### Task objective
This exercise calls for the records to be repeated in full, exactly as written.

### Input data
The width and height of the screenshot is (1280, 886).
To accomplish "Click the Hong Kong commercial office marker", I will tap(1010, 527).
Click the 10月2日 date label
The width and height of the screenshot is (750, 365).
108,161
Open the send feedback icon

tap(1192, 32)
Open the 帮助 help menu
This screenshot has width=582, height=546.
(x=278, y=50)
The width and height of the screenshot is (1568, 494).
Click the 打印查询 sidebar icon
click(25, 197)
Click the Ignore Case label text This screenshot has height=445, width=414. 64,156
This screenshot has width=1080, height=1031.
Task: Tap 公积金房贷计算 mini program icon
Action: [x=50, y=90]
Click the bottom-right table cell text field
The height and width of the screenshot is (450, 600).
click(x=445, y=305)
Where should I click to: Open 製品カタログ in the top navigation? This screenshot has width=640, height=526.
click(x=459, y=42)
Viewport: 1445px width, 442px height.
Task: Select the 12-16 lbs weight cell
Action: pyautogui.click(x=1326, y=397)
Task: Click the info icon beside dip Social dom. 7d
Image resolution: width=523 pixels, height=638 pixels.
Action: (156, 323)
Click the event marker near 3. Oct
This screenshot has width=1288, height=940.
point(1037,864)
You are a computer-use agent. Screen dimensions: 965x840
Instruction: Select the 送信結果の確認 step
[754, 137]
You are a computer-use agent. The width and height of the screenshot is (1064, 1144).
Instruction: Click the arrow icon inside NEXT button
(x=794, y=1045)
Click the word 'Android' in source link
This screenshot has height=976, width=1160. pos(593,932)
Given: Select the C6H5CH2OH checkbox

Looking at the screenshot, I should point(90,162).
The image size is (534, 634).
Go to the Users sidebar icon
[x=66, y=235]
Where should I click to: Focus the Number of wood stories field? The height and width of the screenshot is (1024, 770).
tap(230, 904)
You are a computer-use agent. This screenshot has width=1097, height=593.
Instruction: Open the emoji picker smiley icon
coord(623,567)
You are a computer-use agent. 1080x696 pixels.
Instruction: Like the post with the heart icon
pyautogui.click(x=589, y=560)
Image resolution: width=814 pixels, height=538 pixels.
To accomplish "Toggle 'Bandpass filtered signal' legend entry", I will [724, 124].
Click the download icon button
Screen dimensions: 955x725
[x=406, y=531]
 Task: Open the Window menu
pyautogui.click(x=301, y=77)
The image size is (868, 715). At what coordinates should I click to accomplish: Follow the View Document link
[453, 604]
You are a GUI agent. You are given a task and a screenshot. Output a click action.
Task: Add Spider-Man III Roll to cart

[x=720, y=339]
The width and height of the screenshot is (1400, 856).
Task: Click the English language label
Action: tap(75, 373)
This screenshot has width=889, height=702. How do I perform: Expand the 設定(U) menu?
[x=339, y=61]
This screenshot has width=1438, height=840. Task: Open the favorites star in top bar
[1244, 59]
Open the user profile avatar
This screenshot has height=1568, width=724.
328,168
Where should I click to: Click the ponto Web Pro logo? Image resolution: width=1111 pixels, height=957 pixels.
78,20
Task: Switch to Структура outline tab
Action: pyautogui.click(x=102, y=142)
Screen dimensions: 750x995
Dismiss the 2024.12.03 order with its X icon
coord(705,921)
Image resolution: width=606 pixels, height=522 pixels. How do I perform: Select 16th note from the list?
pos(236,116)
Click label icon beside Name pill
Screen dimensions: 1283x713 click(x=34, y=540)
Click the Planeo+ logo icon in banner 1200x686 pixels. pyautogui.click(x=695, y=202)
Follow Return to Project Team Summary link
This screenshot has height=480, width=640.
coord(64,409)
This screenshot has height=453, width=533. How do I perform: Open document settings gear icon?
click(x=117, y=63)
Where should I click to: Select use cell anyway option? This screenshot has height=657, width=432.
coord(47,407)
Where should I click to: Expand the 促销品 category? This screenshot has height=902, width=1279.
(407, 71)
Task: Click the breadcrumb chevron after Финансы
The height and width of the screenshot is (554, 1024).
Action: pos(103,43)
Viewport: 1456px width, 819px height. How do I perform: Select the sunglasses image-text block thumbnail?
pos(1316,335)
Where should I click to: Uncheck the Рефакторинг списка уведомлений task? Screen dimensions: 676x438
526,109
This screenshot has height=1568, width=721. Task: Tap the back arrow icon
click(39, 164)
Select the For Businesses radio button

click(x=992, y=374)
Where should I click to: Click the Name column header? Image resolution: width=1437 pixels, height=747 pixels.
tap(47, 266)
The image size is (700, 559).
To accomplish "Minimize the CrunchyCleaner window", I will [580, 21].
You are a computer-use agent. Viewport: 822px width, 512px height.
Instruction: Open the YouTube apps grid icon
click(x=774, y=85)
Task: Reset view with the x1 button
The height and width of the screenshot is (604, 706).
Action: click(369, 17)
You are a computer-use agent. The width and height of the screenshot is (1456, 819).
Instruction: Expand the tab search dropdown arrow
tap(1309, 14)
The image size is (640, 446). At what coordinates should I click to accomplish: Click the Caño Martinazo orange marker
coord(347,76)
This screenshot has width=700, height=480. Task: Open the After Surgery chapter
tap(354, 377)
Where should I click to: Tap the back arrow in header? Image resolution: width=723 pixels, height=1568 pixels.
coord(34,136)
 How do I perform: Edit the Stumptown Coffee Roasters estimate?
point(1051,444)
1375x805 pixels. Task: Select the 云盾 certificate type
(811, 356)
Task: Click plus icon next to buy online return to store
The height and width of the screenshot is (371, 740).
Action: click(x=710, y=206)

### Result of the exercise
The width and height of the screenshot is (1280, 886).
To accomplish "Click the Hong Kong commercial office marker", I will tap(1010, 527).
Click the 10月2日 date label
The width and height of the screenshot is (750, 365).
108,161
Open the send feedback icon

tap(1192, 32)
Open the 帮助 help menu
This screenshot has width=582, height=546.
(x=278, y=50)
The width and height of the screenshot is (1568, 494).
Click the 打印查询 sidebar icon
click(25, 197)
Click the Ignore Case label text This screenshot has height=445, width=414. 64,156
This screenshot has width=1080, height=1031.
Task: Tap 公积金房贷计算 mini program icon
Action: [x=50, y=90]
Click the bottom-right table cell text field
The height and width of the screenshot is (450, 600).
click(x=445, y=305)
Where should I click to: Open 製品カタログ in the top navigation? This screenshot has width=640, height=526.
click(x=459, y=42)
Viewport: 1445px width, 442px height.
Task: Select the 12-16 lbs weight cell
Action: pyautogui.click(x=1326, y=397)
Task: Click the info icon beside dip Social dom. 7d
Image resolution: width=523 pixels, height=638 pixels.
Action: (156, 323)
Click the event marker near 3. Oct
This screenshot has width=1288, height=940.
point(1037,864)
You are a computer-use agent. Screen dimensions: 965x840
Instruction: Select the 送信結果の確認 step
[754, 137]
You are a computer-use agent. The width and height of the screenshot is (1064, 1144).
Instruction: Click the arrow icon inside NEXT button
(x=794, y=1045)
Click the word 'Android' in source link
This screenshot has height=976, width=1160. pos(593,932)
Given: Select the C6H5CH2OH checkbox

Looking at the screenshot, I should point(90,162).
The image size is (534, 634).
Go to the Users sidebar icon
[x=66, y=235]
Where should I click to: Focus the Number of wood stories field? The height and width of the screenshot is (1024, 770).
tap(230, 904)
You are a computer-use agent. This screenshot has width=1097, height=593.
Instruction: Open the emoji picker smiley icon
coord(623,567)
You are a computer-use agent. 1080x696 pixels.
Instruction: Like the post with the heart icon
pyautogui.click(x=589, y=560)
Image resolution: width=814 pixels, height=538 pixels.
To accomplish "Toggle 'Bandpass filtered signal' legend entry", I will [724, 124].
Click the download icon button
Screen dimensions: 955x725
[x=406, y=531]
 Task: Open the Window menu
pyautogui.click(x=301, y=77)
The image size is (868, 715). At what coordinates should I click to accomplish: Follow the View Document link
[453, 604]
You are a GUI agent. You are given a task and a screenshot. Output a click action.
Task: Add Spider-Man III Roll to cart

[x=720, y=339]
The width and height of the screenshot is (1400, 856).
Task: Click the English language label
Action: tap(75, 373)
This screenshot has width=889, height=702. How do I perform: Expand the 設定(U) menu?
[x=339, y=61]
This screenshot has width=1438, height=840. Task: Open the favorites star in top bar
[1244, 59]
Open the user profile avatar
This screenshot has height=1568, width=724.
328,168
Where should I click to: Click the ponto Web Pro logo? Image resolution: width=1111 pixels, height=957 pixels.
78,20
Task: Switch to Структура outline tab
Action: pyautogui.click(x=102, y=142)
Screen dimensions: 750x995
Dismiss the 2024.12.03 order with its X icon
coord(705,921)
Image resolution: width=606 pixels, height=522 pixels. How do I perform: Select 16th note from the list?
pos(236,116)
Click label icon beside Name pill
Screen dimensions: 1283x713 click(x=34, y=540)
Click the Planeo+ logo icon in banner 1200x686 pixels. pyautogui.click(x=695, y=202)
Follow Return to Project Team Summary link
This screenshot has height=480, width=640.
coord(64,409)
This screenshot has height=453, width=533. How do I perform: Open document settings gear icon?
click(x=117, y=63)
Where should I click to: Select use cell anyway option? This screenshot has height=657, width=432.
coord(47,407)
Where should I click to: Expand the 促销品 category? This screenshot has height=902, width=1279.
(407, 71)
Task: Click the breadcrumb chevron after Финансы
The height and width of the screenshot is (554, 1024).
Action: pos(103,43)
Viewport: 1456px width, 819px height. How do I perform: Select the sunglasses image-text block thumbnail?
pos(1316,335)
Where should I click to: Uncheck the Рефакторинг списка уведомлений task? Screen dimensions: 676x438
526,109
This screenshot has height=1568, width=721. Task: Tap the back arrow icon
click(39, 164)
Select the For Businesses radio button

click(x=992, y=374)
Where should I click to: Click the Name column header? Image resolution: width=1437 pixels, height=747 pixels.
tap(47, 266)
The image size is (700, 559).
To accomplish "Minimize the CrunchyCleaner window", I will [580, 21].
You are a computer-use agent. Viewport: 822px width, 512px height.
Instruction: Open the YouTube apps grid icon
click(x=774, y=85)
Task: Reset view with the x1 button
The height and width of the screenshot is (604, 706).
Action: click(369, 17)
You are a computer-use agent. The width and height of the screenshot is (1456, 819).
Instruction: Expand the tab search dropdown arrow
tap(1309, 14)
The image size is (640, 446). At what coordinates should I click to accomplish: Click the Caño Martinazo orange marker
coord(347,76)
This screenshot has width=700, height=480. Task: Open the After Surgery chapter
tap(354, 377)
Where should I click to: Tap the back arrow in header? Image resolution: width=723 pixels, height=1568 pixels.
coord(34,136)
 How do I perform: Edit the Stumptown Coffee Roasters estimate?
point(1051,444)
1375x805 pixels. Task: Select the 云盾 certificate type
(811, 356)
Task: Click plus icon next to buy online return to store
The height and width of the screenshot is (371, 740).
Action: click(x=710, y=206)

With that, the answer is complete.